28 de abril de 2020 0 Por Inovacode

A pandemia Covid-19 veio chamar a atenção para o risco que os pagamentos em dinheiro acarretam para a saúde enquanto potenciais instrumentos de contágio. A utilização dos cartões e telemóveis impôs-se nesta época de crise como questão de saúde publica. A verdade e que o Cashless, expressão utilizada para designar pagamentos sem dinheiro, i.e., sem notas e moedas, apresenta inúmeras vantagens e, desde logo, vantagens fiscais e de combate ao branqueamento de capitais e prevenção de terrorismo, na medida em que deixa registo.

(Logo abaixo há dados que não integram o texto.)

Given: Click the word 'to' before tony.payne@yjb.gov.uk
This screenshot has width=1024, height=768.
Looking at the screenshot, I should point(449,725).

Esta razão seria já por si razão bastante para que fosse desejável o seu uso generalizado. Em alguns países, foi já dado um passo mais a frente no sentido de pagamentos sem dinheiro e sem cartão de débito e de crédito. As formas alternativas de pagamento mais utilizadas são o pagamento através de telemóvel ou cartões RFID ou pulseira RFID, que se creditam previamente à semelhança dos cartões pré-pagos. No caso das pulseiras RFID, o consumidor apenas tem de as aproximar do leitor para que o valor seja debitado. Com as aplicações de telemóvel, o processo é idêntico, sendo que alguns usam tecnologia NFC.

Na Dinamarca e na Suécia o objetivo anunciado é o de que todos os estabelecimentos comerciais utilizem estas novas tecnologias de pagamento. Na Suécia podem ser já recusados os pagamentos em dinheiro. A China é um destacado líder neste domínio. Noutros países têm também vindo a ser dados passos neste sentido, tendo sido utilizado, por exemplo, no Brasil em festivais e na Copa do Mundo.

Na Europa e em particular em Portugal, com a entrada em vigor da Diretiva PSD2 os bancos perderam o monopólio do acesso às contas dos clientes, tendo sido aberto o mercado a outros players, como as fintech e as empresas tecnológicas. Trata-se de um passo importante para potenciar no futuro formas de pagamento apoiadas em tecnologia inovadora, como por exemplo através da leitura da retina, impressão digital e comando de voz, entre outras.

O Cashless apresenta evidentes vantagens para os consumidores, de saúde publica, de facilidade e rapidez de pagamento e controlo de gastos (em cada transação é recebido um email com os dados da compra), de menores filas de espera e de segurança, dado que não é necessário transportar dinheiro ou cartões, apenas para referir algumas. Apresenta também vantagens manifestas para os comerciantes, nomeadamente, maior segurança, por os valores não terem de ser mantidos em caixa, facilidade no fecho da caixa, maior rapidez nas transações e crédito em conta, maior concorrência entre prestadores de serviços de pagamento e, no caso dos novos meios,, menor custo quando comparado com cartões, por não implicar o aluguer de máquinas, nem o pagamento de comissões de vendas.

A verdade é que a nova tecnologia cashless pode ser implementada em vários tipos de estabelecimentos comerciais, como sejam escolas, universidades, discotecas, cinemas, festivais e outros eventos, mas também em lojas e restaurantes comuns, e apresenta-se como uma tendência para os próximos anos.

Naturalmente que esta tendência também tem desvantagens, designadamente, de crescente perda de privacidade e de disponibilização dos nossos padrões de comportamento e de consumo para empresas de Big Data.

Contudo, um futuro assente no Cashless parece inevitável quer nos estabelecimentos, quer no comércio online. Os pagamentos sem dinheiro vivo, seja através de cartões, seja com a nova tecnologia cashless, vieram para ficar e é desejável que assim seja.